Is it the IFF reader that messes this up? Is it Place? is it the Layer? Why doesn't Photoshop use premult by default like every other high-end CGI compositing app? Lets examine this in more detail.
OK, So All I have here at the moment is XSI and Photoshop CS.
I render two images from XSI, both are the same camera shot, single frame of a red crcle over black.
One image is with premult, one is straight.
The premult image is 21 KB large.
The straight version is 15 KB large.
So lets benchmark this, we'll open SoftimageFXTree and create a comp.
Load both images as file inputs
Create an over node.
Create a mask shape and make it full field white
Connect the white field to the background input of the Over node.
Connect the premult image to the foreground input of the Over node.
Open the viewer and look at the result.
By default Over is created with Background type set to Pre-multiplied.
Since we have the premult image connected to fg and premult as the process method, that is the method and image type match, there is no black ring.

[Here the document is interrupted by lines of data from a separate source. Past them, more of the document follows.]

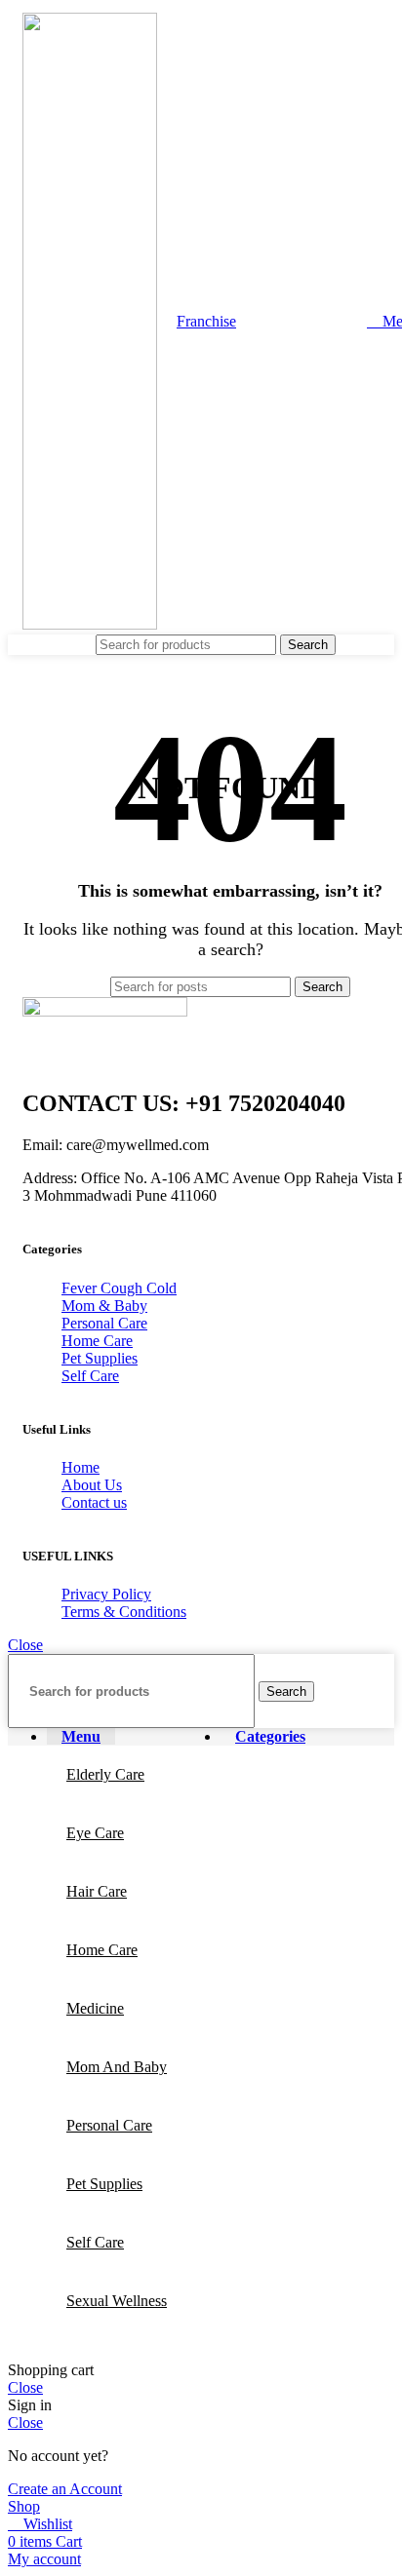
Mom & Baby (104, 1305)
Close (25, 1644)
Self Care (90, 1375)
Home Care (97, 1340)
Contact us (94, 1502)
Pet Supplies (99, 1358)
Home (80, 1467)
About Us (91, 1485)
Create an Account (65, 2488)
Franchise (206, 321)
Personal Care (104, 1323)
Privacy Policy (106, 1594)
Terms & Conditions (123, 1611)
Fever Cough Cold (119, 1288)
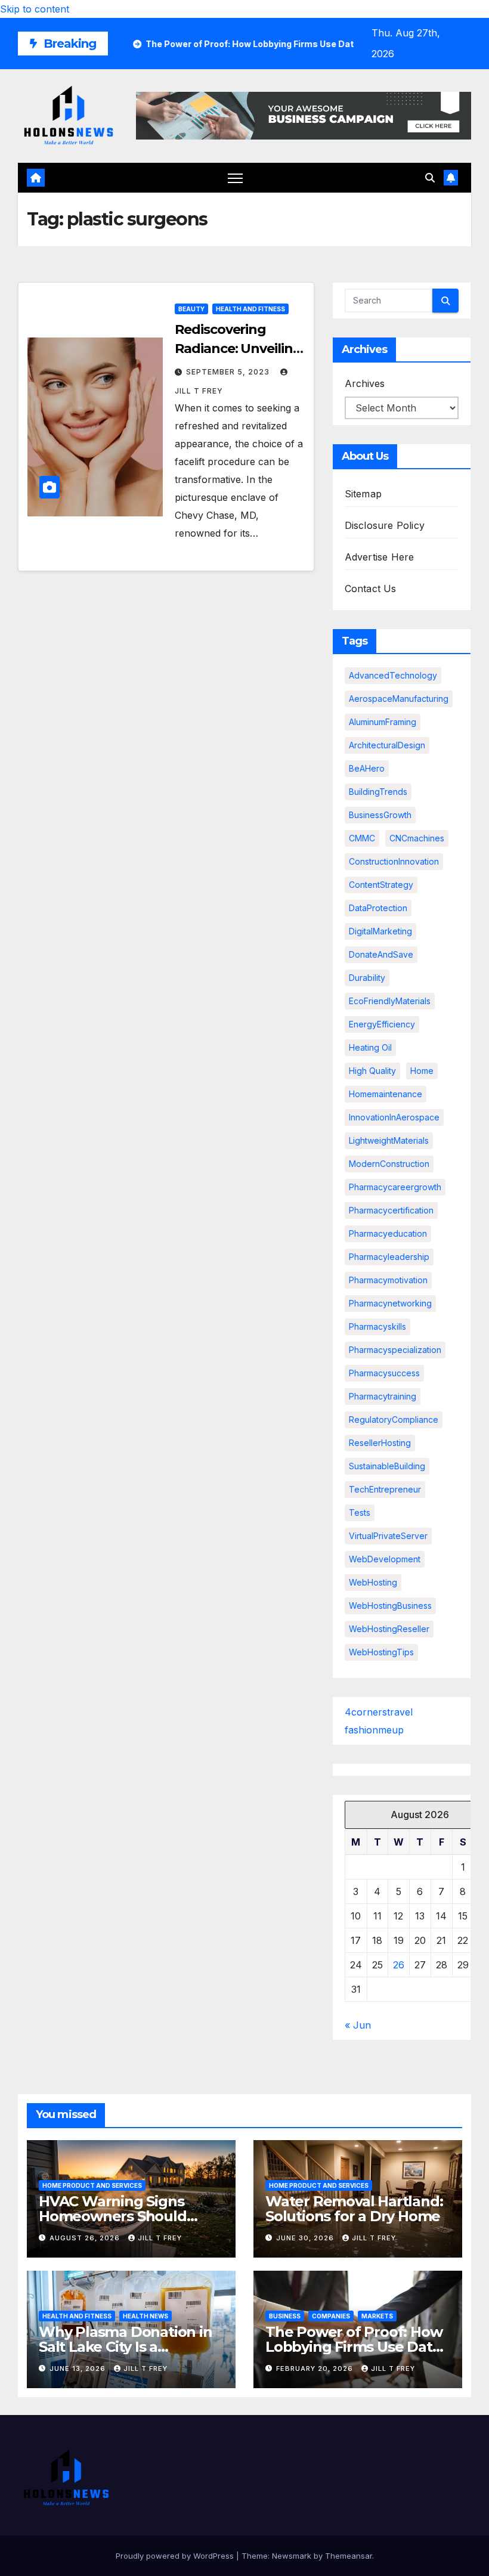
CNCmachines (416, 838)
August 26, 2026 (85, 2238)
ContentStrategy (381, 885)
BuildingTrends (378, 792)
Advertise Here (379, 557)
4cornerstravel (379, 1712)
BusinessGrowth (380, 815)
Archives (365, 383)
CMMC (362, 838)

Now if I change the background type in Over to Not Premultiplied,,,,oh my
There is a black ring now. Look familiar...youbetcha...but we'll touch on that in a bit
Now lets connect the straight image into Over fg disconnecting the premult image from the tree
Odd. It renders just fine, no black ring. Hmm...no whats up with that?
Change it back to premultiplied, again no change, no black ring... curious?
Well, whats going on here is that the image, when rendered from Softimage with premultoff, renders the object edge so that there is 100% color not mixed with background black. In essence the image RGB looks like it is aliased as opposed to anti aliased, but closer inspection reveals that what has really happened here is that anywhere the alpha's antialias is rendered at non-zero the RGB anti alias is replaced with full color, giving the comp solid color to blend in the comp and the appearance of an aliased edge. It doesn't matter if we switch Over's background type setting back and forth, between premult or not premult types, the result is visually the same.
So on to Photoshop.
We bring both images, the straight image and the premultXSI images into Photoshop CS.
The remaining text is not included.